[Stored records]

--------------------

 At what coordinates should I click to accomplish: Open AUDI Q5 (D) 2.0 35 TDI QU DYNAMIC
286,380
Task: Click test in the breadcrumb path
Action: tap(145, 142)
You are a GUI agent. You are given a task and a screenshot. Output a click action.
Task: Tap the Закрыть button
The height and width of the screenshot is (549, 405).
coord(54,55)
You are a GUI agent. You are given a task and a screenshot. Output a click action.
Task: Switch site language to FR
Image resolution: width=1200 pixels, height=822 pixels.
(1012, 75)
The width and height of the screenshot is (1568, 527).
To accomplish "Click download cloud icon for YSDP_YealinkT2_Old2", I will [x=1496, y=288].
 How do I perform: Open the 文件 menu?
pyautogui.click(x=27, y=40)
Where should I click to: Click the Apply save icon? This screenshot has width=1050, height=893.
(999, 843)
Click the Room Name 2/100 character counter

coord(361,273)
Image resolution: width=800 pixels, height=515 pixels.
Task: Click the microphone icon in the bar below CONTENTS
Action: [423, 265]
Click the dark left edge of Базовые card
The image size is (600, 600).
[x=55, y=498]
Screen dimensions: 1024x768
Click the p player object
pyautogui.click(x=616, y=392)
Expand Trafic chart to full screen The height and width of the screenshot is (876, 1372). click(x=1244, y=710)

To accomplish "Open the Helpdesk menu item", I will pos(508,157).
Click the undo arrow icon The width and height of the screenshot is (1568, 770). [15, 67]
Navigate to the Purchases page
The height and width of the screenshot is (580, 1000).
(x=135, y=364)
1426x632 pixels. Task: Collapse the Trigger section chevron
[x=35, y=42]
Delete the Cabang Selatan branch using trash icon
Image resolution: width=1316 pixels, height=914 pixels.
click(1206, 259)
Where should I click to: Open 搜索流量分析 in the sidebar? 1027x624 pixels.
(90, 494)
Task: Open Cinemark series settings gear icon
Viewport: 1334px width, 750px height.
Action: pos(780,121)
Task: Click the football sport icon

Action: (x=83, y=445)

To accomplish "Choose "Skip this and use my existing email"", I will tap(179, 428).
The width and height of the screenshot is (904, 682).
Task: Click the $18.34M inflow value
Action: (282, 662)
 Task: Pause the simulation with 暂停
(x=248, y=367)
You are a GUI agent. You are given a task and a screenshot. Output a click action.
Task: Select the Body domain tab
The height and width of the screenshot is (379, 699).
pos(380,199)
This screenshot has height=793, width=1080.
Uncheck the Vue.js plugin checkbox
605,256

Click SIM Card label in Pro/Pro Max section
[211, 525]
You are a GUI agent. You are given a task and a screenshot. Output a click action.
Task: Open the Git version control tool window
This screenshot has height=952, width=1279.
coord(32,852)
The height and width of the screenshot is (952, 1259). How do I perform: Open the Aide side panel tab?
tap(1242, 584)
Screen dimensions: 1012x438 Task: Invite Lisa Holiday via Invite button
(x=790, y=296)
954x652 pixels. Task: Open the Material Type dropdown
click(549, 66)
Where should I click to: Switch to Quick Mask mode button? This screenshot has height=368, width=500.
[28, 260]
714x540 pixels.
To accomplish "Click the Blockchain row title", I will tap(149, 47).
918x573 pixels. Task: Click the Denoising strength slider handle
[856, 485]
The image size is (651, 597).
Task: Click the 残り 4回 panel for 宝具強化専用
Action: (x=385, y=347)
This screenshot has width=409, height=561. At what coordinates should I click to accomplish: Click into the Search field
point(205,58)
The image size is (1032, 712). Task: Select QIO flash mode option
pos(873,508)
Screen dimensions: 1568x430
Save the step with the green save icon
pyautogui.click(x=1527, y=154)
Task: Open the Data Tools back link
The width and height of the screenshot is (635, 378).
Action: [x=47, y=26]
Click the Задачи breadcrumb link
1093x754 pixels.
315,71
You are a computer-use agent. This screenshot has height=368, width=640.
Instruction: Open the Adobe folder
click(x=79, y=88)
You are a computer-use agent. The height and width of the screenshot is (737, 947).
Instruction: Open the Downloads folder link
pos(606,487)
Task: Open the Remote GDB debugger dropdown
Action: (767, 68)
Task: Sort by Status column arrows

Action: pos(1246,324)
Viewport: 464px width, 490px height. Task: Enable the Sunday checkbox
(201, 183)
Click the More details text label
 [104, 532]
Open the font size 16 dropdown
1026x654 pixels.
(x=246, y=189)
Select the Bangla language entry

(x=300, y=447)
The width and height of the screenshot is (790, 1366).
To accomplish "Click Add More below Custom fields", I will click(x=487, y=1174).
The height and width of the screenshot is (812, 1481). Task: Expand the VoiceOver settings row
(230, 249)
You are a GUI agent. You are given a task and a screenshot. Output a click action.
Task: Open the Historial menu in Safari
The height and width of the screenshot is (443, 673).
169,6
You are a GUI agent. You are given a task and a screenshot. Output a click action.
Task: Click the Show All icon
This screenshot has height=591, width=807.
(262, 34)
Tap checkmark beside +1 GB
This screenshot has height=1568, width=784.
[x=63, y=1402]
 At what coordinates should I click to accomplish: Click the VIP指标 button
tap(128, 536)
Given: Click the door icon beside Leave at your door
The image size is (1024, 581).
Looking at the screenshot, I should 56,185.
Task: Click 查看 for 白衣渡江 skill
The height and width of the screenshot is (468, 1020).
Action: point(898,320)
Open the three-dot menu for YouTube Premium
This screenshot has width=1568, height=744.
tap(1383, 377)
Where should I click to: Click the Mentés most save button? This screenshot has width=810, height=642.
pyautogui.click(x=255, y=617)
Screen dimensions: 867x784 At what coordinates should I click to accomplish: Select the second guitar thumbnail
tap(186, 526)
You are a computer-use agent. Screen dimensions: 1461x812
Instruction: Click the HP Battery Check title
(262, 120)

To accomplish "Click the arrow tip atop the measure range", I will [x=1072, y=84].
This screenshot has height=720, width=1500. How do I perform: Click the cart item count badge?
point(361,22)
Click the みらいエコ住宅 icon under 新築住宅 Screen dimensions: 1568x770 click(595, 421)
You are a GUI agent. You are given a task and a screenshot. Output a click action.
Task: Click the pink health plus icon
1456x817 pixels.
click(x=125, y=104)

--------------------

WORK ORDER: If a line of the entries holds the word "computer", copy it out.

YOUR SOLUTION:
You are a computer-use agent. This screenshot has height=368, width=640.
You are a computer-use agent. The height and width of the screenshot is (737, 947).
You are a computer-use agent. Screen dimensions: 1461x812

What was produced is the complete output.